Objective: Set out every line of the listing below as a Markdown table with the columns Row and Line, skipping blank lines.

Items:
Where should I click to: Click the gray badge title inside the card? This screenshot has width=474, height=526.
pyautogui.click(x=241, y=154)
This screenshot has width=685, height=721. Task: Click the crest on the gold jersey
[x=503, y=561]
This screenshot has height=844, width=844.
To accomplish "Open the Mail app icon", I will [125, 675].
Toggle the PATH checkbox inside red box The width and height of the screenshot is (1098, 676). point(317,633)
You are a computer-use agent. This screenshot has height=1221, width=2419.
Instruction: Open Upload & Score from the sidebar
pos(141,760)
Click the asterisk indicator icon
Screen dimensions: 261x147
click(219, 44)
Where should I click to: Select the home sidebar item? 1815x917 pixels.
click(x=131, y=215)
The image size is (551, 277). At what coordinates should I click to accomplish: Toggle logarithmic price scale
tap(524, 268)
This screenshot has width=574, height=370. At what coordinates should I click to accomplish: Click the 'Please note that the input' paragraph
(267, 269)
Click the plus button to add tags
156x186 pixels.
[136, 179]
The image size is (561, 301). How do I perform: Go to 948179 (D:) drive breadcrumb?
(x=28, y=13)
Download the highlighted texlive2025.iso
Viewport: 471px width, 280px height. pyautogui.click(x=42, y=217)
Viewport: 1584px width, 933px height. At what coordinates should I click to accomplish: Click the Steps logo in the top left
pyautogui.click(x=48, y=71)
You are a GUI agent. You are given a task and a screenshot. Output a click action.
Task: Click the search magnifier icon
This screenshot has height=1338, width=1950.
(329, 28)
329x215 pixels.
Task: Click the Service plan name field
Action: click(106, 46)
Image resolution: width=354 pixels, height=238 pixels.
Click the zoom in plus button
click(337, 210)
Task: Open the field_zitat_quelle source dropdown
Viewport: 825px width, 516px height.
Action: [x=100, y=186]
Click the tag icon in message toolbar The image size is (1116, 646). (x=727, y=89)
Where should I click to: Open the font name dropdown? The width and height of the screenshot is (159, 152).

Result of the task:
| Row | Line |
|---|---|
| 1 | Where should I click to: Click the gray badge title inside the card? This screenshot has width=474, height=526. |
| 2 | pyautogui.click(x=241, y=154) |
| 3 | This screenshot has width=685, height=721. Task: Click the crest on the gold jersey |
| 4 | [x=503, y=561] |
| 5 | This screenshot has height=844, width=844. |
| 6 | To accomplish "Open the Mail app icon", I will [125, 675]. |
| 7 | Toggle the PATH checkbox inside red box The width and height of the screenshot is (1098, 676). point(317,633) |
| 8 | You are a computer-use agent. This screenshot has height=1221, width=2419. |
| 9 | Instruction: Open Upload & Score from the sidebar |
| 10 | pos(141,760) |
| 11 | Click the asterisk indicator icon |
| 12 | Screen dimensions: 261x147 |
| 13 | click(219, 44) |
| 14 | Where should I click to: Select the home sidebar item? 1815x917 pixels. |
| 15 | click(x=131, y=215) |
| 16 | The image size is (551, 277). At what coordinates should I click to accomplish: Toggle logarithmic price scale |
| 17 | tap(524, 268) |
| 18 | This screenshot has width=574, height=370. At what coordinates should I click to accomplish: Click the 'Please note that the input' paragraph |
| 19 | (267, 269) |
| 20 | Click the plus button to add tags |
| 21 | 156x186 pixels. |
| 22 | [136, 179] |
| 23 | The image size is (561, 301). How do I perform: Go to 948179 (D:) drive breadcrumb? |
| 24 | (x=28, y=13) |
| 25 | Download the highlighted texlive2025.iso |
| 26 | Viewport: 471px width, 280px height. pyautogui.click(x=42, y=217) |
| 27 | Viewport: 1584px width, 933px height. At what coordinates should I click to accomplish: Click the Steps logo in the top left |
| 28 | pyautogui.click(x=48, y=71) |
| 29 | You are a GUI agent. You are given a task and a screenshot. Output a click action. |
| 30 | Task: Click the search magnifier icon |
| 31 | This screenshot has height=1338, width=1950. |
| 32 | (329, 28) |
| 33 | 329x215 pixels. |
| 34 | Task: Click the Service plan name field |
| 35 | Action: click(106, 46) |
| 36 | Image resolution: width=354 pixels, height=238 pixels. |
| 37 | Click the zoom in plus button |
| 38 | click(337, 210) |
| 39 | Task: Open the field_zitat_quelle source dropdown |
| 40 | Viewport: 825px width, 516px height. |
| 41 | Action: [x=100, y=186] |
| 42 | Click the tag icon in message toolbar The image size is (1116, 646). (x=727, y=89) |
| 43 | Where should I click to: Open the font name dropdown? The width and height of the screenshot is (159, 152). |